Re: Non-Deterministic avsc Directory Compilation

Posted by "Michael A. Smith" <mi...@smith-li.com>.
On unixish systems it probably depends on the locale, as in LANG and
LC_COLLATE. In my experience, the least surprising behavior comes with
LANG=C, except when you're dealing with file names containing a lot of
non-ascii text.

On Thu, Nov 28, 2019 at 04:29 Ryan Skraba <ry...@skraba.com> wrote:

> Effectively, the schemas are added in the order that the file system
> lists files:
> https://github.com/apache/avro/blob/f310ac8db5ab962a49d448f41b7b953488cdb033/lang/java/tools/src/main/java/org/apache/avro/tool/SpecificCompilerTool.java#L149
>
> As you observed, this depends on the operating system and/or
> filesystem... I've experienced this in the past (with an unrelated
> tool that generated a classpath from a list of JARS, and seeing an
> unreliable order on Windows vs. linux).
>
> Just reading the code, it should be deterministic if you explicitly
> list the avsc files (or at least the "problem" file)  with the
> required order:
>
> java -jar avro-tools-1.9.1.jar compile schemas/Component.avsc
> /schemas/Parent.avsc out-dir/
>
> or
>
> java -jar avro-tools-1.9.1.jar compile schemas/Component.avsc schemas/
> out-dir/
>
> Would it be possible to give this workaround a try?
>
> I took a quick look at the avro-maven-plugin; it doesn't use
> listFiles() directly to discover files, but uses FileSetManager from
> the maven project.  I'm hoping they've taken this into account!
>
> Thanks for the well-described, well-defined email!  It would make an
> excellent bug report :D  https://issues.apache.org/jira/browse/AVRO
>
> Ryan
>
>
> On Thu, Nov 28, 2019 at 12:05 AM Austin Cawley-Edwards
> <au...@gmail.com> wrote:
> >
> > Hi,
> >
> > We're trying to use the `compile {src dir} {output dir}` command in
> > `avro-tools` and finding that there are some non-deterministic
> > behaviors between systems, depending on how the OS sorts files.
> >
> > Example:
> > schemas/Component.avsc
> >   - defines Component record type in the namespace `com.test`
> >
> > schemas/Parent.avsc
> >   - defines a Parent record,  in the same `com.test` namespace, with a
> > field of type `com.test.Component`
> >
> >
> > With the command, `java -jar avro-tools-1.9.1.jar compile schemas/
> > out-dir/`, some systems compile the directory in the order Component,
> > Parent while others compile in the order Parent, Component.
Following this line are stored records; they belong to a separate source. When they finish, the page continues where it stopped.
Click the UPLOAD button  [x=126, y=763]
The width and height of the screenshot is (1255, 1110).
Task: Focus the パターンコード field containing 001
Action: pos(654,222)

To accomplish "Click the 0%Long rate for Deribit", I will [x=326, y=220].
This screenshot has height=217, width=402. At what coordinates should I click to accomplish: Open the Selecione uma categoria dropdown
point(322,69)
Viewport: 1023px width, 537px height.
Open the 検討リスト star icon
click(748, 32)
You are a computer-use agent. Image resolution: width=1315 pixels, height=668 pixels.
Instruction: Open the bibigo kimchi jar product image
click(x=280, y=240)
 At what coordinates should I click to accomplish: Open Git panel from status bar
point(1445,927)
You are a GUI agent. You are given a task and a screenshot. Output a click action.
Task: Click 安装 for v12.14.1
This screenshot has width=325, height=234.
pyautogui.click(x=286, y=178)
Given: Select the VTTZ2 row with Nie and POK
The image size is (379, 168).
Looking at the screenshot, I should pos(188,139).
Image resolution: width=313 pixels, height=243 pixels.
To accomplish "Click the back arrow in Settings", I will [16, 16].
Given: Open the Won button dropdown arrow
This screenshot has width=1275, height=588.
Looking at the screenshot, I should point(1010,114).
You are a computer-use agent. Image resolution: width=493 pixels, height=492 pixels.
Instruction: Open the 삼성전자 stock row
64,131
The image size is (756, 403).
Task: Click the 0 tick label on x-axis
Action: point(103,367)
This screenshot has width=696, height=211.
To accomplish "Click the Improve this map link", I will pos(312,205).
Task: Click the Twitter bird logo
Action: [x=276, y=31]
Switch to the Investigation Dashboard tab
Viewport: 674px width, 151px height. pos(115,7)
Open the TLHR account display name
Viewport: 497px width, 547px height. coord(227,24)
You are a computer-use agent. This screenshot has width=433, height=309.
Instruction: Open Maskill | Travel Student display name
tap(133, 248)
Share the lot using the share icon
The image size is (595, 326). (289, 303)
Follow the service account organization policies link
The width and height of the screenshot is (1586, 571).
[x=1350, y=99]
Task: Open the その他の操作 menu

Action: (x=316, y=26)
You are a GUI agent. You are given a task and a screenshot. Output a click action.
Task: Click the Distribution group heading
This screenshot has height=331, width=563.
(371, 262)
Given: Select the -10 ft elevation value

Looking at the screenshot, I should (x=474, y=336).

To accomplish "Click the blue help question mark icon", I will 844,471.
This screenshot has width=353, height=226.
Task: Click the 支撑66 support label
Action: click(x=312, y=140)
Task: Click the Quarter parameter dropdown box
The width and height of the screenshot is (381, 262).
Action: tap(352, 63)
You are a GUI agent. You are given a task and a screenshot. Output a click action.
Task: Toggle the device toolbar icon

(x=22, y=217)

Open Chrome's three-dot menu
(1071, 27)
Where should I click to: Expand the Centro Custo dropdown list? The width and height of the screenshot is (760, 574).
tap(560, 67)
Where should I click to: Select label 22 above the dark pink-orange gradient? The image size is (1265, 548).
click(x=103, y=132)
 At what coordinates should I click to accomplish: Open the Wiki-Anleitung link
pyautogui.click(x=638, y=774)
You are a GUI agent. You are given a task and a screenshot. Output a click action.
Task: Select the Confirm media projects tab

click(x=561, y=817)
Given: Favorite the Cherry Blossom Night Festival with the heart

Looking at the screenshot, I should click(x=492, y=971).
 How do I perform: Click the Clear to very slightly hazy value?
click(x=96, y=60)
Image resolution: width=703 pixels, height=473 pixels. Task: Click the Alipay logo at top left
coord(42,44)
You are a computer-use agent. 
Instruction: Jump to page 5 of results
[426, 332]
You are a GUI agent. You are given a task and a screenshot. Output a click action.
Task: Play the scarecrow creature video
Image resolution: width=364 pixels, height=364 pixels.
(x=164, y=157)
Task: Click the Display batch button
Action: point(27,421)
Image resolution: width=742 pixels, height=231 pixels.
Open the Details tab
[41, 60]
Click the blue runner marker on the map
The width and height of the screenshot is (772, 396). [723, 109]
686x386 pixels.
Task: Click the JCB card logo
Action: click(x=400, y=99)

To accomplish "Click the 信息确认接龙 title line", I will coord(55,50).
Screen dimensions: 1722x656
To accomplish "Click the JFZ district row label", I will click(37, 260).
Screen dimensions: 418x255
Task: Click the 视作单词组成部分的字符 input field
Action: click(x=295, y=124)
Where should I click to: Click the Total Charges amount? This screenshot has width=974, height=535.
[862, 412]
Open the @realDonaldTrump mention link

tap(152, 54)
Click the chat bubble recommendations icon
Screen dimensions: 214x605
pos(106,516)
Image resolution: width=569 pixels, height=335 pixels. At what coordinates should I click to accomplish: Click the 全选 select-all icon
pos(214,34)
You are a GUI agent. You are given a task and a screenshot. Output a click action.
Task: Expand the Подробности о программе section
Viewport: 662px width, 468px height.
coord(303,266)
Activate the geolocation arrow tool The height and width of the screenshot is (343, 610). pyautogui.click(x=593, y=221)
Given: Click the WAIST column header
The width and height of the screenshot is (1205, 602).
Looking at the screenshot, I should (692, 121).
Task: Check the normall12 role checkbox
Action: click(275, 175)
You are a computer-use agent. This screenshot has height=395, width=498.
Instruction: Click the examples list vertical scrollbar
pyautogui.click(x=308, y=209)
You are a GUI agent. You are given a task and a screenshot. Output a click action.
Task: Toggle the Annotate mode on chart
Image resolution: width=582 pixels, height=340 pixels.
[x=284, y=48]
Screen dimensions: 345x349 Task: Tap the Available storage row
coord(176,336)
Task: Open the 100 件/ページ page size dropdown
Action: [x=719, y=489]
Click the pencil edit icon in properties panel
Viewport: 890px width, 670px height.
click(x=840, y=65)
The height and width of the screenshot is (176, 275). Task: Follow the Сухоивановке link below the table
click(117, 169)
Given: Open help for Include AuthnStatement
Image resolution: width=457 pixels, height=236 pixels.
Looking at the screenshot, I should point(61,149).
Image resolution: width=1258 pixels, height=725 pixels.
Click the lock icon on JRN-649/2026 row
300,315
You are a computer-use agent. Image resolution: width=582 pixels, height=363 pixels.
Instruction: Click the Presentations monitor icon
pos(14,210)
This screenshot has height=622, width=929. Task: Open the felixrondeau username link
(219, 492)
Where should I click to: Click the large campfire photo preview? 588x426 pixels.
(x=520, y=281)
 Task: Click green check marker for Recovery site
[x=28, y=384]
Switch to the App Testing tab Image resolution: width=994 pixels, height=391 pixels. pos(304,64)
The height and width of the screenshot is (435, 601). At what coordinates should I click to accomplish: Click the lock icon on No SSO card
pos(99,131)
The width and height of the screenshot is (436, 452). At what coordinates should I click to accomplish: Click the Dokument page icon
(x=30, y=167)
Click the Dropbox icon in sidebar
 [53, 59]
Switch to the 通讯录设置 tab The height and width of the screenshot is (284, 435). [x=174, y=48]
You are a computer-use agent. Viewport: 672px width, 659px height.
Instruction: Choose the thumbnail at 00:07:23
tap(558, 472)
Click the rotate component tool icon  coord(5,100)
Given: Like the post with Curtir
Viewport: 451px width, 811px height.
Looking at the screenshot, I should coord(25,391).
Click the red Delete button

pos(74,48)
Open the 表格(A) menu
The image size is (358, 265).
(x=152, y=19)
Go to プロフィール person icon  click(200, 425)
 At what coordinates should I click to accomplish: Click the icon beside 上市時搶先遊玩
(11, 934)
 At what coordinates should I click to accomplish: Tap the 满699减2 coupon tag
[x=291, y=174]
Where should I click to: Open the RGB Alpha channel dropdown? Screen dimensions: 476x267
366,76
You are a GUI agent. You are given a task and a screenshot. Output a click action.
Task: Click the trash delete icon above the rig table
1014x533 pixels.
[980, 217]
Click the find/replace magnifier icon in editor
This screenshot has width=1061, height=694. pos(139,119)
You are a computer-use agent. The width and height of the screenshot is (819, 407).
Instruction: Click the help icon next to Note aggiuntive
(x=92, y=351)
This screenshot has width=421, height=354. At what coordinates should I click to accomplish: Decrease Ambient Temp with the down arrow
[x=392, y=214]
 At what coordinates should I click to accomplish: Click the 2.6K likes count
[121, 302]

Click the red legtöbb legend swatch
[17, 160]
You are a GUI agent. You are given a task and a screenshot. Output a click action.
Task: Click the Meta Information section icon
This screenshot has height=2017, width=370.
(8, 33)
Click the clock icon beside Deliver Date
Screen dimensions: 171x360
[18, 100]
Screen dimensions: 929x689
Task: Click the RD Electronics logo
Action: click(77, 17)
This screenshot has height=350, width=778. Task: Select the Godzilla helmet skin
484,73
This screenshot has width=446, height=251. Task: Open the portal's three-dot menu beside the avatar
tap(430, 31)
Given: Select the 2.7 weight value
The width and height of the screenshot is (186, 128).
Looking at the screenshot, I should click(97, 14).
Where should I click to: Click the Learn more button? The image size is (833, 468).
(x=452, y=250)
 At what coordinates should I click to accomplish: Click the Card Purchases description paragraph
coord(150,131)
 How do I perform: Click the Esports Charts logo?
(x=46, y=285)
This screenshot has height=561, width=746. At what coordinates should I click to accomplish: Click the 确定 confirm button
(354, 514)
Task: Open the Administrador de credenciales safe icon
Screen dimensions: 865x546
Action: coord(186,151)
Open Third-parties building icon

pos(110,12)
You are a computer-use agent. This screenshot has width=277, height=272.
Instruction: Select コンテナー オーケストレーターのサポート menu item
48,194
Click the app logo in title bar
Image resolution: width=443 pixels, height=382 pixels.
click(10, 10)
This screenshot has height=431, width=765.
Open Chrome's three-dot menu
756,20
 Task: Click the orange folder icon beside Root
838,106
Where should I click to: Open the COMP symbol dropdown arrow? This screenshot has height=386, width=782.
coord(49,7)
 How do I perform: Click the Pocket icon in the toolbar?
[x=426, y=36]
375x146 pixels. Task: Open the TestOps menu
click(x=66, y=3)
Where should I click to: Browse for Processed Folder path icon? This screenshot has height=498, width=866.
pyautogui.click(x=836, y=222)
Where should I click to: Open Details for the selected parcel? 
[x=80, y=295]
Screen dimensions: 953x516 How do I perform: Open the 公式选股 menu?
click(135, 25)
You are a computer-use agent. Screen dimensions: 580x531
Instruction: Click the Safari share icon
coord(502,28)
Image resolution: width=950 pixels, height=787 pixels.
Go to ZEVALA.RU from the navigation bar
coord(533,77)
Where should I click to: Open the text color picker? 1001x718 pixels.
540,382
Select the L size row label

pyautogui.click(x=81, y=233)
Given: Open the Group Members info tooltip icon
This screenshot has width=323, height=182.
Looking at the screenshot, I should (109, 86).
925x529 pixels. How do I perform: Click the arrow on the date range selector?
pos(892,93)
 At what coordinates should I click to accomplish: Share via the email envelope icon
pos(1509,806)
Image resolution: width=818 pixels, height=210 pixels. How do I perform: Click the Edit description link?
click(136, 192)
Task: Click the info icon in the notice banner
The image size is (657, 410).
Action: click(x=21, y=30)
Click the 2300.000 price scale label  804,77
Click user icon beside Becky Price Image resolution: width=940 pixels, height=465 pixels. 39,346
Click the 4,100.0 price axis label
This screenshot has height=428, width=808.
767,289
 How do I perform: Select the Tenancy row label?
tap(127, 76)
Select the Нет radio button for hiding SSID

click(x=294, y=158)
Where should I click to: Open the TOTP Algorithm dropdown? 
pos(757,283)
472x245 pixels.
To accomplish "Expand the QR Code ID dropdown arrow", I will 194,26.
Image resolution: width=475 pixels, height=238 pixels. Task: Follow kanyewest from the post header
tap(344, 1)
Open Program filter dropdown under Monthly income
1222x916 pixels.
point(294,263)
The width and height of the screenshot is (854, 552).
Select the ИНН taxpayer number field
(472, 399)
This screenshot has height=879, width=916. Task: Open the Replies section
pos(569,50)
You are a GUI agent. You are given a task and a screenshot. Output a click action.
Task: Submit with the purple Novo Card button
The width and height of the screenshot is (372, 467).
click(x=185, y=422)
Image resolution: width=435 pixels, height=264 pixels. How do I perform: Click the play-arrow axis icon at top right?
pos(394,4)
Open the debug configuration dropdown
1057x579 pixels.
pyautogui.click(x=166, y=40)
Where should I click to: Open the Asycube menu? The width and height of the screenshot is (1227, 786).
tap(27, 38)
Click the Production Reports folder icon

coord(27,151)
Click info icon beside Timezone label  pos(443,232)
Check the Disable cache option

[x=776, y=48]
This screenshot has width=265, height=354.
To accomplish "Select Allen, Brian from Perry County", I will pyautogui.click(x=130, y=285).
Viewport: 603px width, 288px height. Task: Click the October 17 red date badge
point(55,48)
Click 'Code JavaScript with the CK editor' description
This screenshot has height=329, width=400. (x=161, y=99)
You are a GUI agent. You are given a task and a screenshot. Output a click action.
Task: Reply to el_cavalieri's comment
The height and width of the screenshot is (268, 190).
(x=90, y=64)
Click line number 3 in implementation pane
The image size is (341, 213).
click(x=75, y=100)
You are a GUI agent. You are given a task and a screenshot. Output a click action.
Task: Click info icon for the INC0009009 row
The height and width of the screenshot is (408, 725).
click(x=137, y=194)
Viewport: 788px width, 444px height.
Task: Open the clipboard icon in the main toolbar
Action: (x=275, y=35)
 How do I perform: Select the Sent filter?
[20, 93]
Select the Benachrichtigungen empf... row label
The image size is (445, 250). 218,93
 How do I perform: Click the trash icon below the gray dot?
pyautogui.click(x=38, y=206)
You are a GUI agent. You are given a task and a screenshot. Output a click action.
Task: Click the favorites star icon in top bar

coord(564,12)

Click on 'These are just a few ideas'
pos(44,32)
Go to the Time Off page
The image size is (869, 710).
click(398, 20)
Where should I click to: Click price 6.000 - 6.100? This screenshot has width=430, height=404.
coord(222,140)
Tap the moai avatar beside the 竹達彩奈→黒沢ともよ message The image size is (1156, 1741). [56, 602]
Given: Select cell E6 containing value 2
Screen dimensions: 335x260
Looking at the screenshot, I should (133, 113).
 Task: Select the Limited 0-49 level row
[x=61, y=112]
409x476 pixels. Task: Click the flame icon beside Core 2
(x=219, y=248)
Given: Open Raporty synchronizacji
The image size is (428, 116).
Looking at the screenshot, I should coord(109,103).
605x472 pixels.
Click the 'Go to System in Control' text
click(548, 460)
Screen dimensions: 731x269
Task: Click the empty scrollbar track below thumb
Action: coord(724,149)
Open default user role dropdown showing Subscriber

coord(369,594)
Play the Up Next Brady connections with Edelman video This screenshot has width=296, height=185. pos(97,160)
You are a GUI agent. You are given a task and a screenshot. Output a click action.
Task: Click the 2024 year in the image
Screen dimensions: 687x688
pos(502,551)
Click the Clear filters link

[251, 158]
The latter
> > fails as Component has not been defined when it is referenced by
> > Parent.
> >
> > We have also tried using the IDL and importing the dependency types,
> > and then converting them to avsc, and finally compiling the entire
> > directory, but that fails as the generated avsc files embed/ duplicate
> > the "Component" types each time it is used.
> >
> >
> > Is there a way to deterministically compile a directory? Or compile
> > directly from IDL to java?
> >
> >
> > OS:
> > Linux 857aaf92e059 4.15.0-70-generic #79-Ubuntu SMP Tue Nov 12
> > 10:36:11 UTC 2019 x86_64 x86_64 x86_64 GNU/Linux
> >
> > Avro:
> > version 1.9.1
> >
> >
> >
> > Thank you!
> > Austin Cawley-Edwards
>

Re: Non-Deterministic avsc Directory Compilation

Posted by Ryan Skraba <ry...@skraba.com>.
Effectively, the schemas are added in the order that the file system
lists files: https://github.com/apache/avro/blob/f310ac8db5ab962a49d448f41b7b953488cdb033/lang/java/tools/src/main/java/org/apache/avro/tool/SpecificCompilerTool.java#L149

As you observed, this depends on the operating system and/or
filesystem... I've experienced this in the past (with an unrelated
tool that generated a classpath from a list of JARS, and seeing an
unreliable order on Windows vs. linux).

Just reading the code, it should be deterministic if you explicitly
list the avsc files (or at least the "problem" file)  with the
required order:

java -jar avro-tools-1.9.1.jar compile schemas/Component.avsc
/schemas/Parent.avsc out-dir/

or

java -jar avro-tools-1.9.1.jar compile schemas/Component.avsc schemas/ out-dir/

Would it be possible to give this workaround a try?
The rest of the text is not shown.